Si las cosas se complican y el paciente se descompensa, la solución es el trasplante hepático.

SEGUIMIENTO

  • Durante los 2 – 4 años que dura el tratamiento, se hace una analítica cada 3 – 6 meses. Si la respuesta es buena, veremos cómo las transaminasas y las gammaglobulinas van disminuyendo y la paciente se encuentra cada vez mejor.
  • A los 2 – 4 años se realiza una biopsia hepática:
  • Si demuestra que ya no hay inflamación: se suspende el tratamiento. La mayor parte de los pacientes recidivarán y habrá que empezar el tratamiento de nuevo. Si el paciente no recidiva, se somete a un control de por vida consistente en analítica semestral y ecografía cada 1 – 2 años.
  • Si demuestra actividad inflamatoria: se sigue el tratamiento de mantenimiento de por vida. En esteos casos habrá que dar también bitamina D y calcio para evitar osteoporosis inducida por los corticoides. Otros efectos secundarios producidos por los corticoides (diabetes, infecciones…) son raros porque las dosis empleadas son bajas (habría que usar 15 mg para que apareciesen estos efectos).

RESPUESTA AL TRATAMIENTO

  • A los tres meses de iniciar el tratamiento se consigue una remisión completa en el 75% de los pacientes. Se encientde por remisión completa la normalización de las transaminasas y las gammaglobulinas que la paciente se encuentre subjetivamente mejor.

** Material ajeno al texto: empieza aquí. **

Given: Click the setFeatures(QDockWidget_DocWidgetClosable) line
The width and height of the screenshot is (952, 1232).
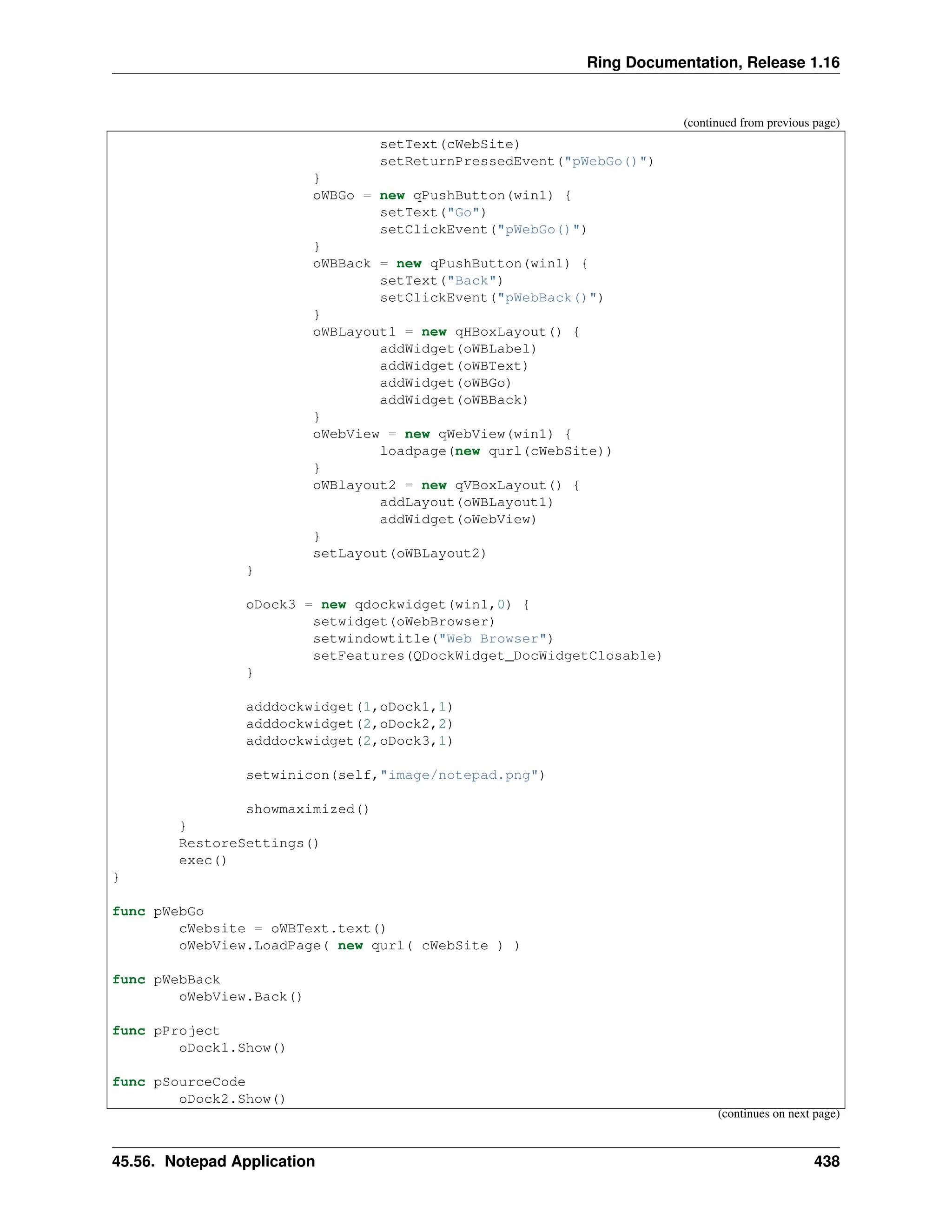Looking at the screenshot, I should (487, 656).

En la mayor parte de los casos, si no se da tratamiento de mantemiento, se produce una recidiva que suele manifestarse por una hipertransaminasemia doble del valor normal.

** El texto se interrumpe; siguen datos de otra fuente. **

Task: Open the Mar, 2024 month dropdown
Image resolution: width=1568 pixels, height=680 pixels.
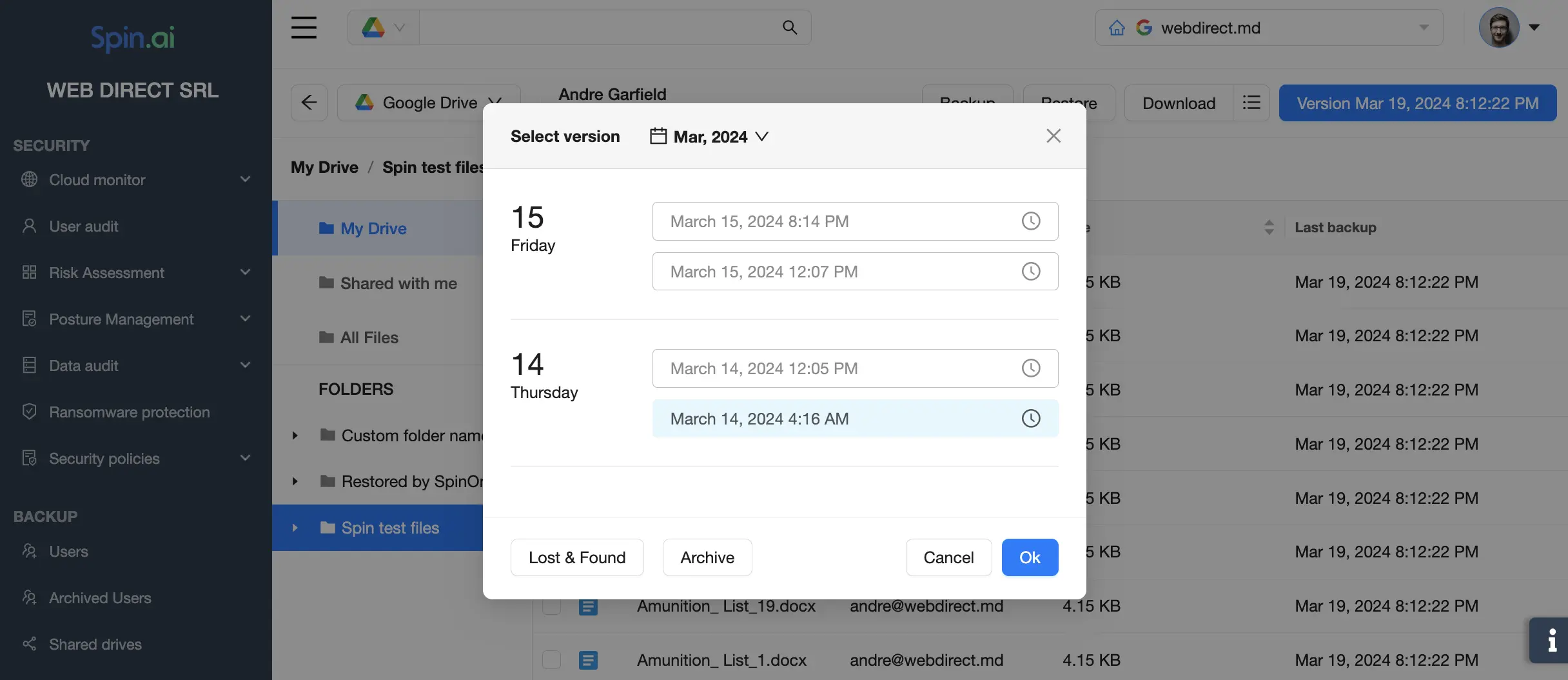Action: tap(763, 136)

  • En el 10% de los pacientes no hay respuesta al tratamiento. Courre sobre todo en el tipo II.
  • En el 15% la respuesta es incompleta.

Si el paciente no responde o tiene una respuesta incompleta, lo más probable es que desarrolle una cirrosis hepática, cuyo tratamiento será el trasplante. La respuesta al trasplante normalmente es muy buena (las hepatopatías autoinmunes responden muy bien a los trasplantes).

  • En el 13% de los casos aparecen efectos secundarios debidos a los croticoides y a la azatioprina, lo cual obliga a suspender el tratamiento. En estos casos se hace cada 6 meses analítica y ecografía para detectar la evolución a cirrosis y, si ésta se produce, plantear trasplante.

CRITERIOS PARA APLICAR EL TRATAMIENTO

Es necesario aplicar tratamiento porque:

  • Sin tratamiento la mortalidad a los 5 años es mayor del 50%.
  • Los pacientes cirróticos pueden mejorar sintomáticamente.

Hay que tener en cuenta que:

  • Los pacientes con bajo grado de inflmaaicón sólo serán tratados si la clínica así lo indica.
  • Los pacientes asintomáticos pueden controlarese periódicametne sin tratamiento.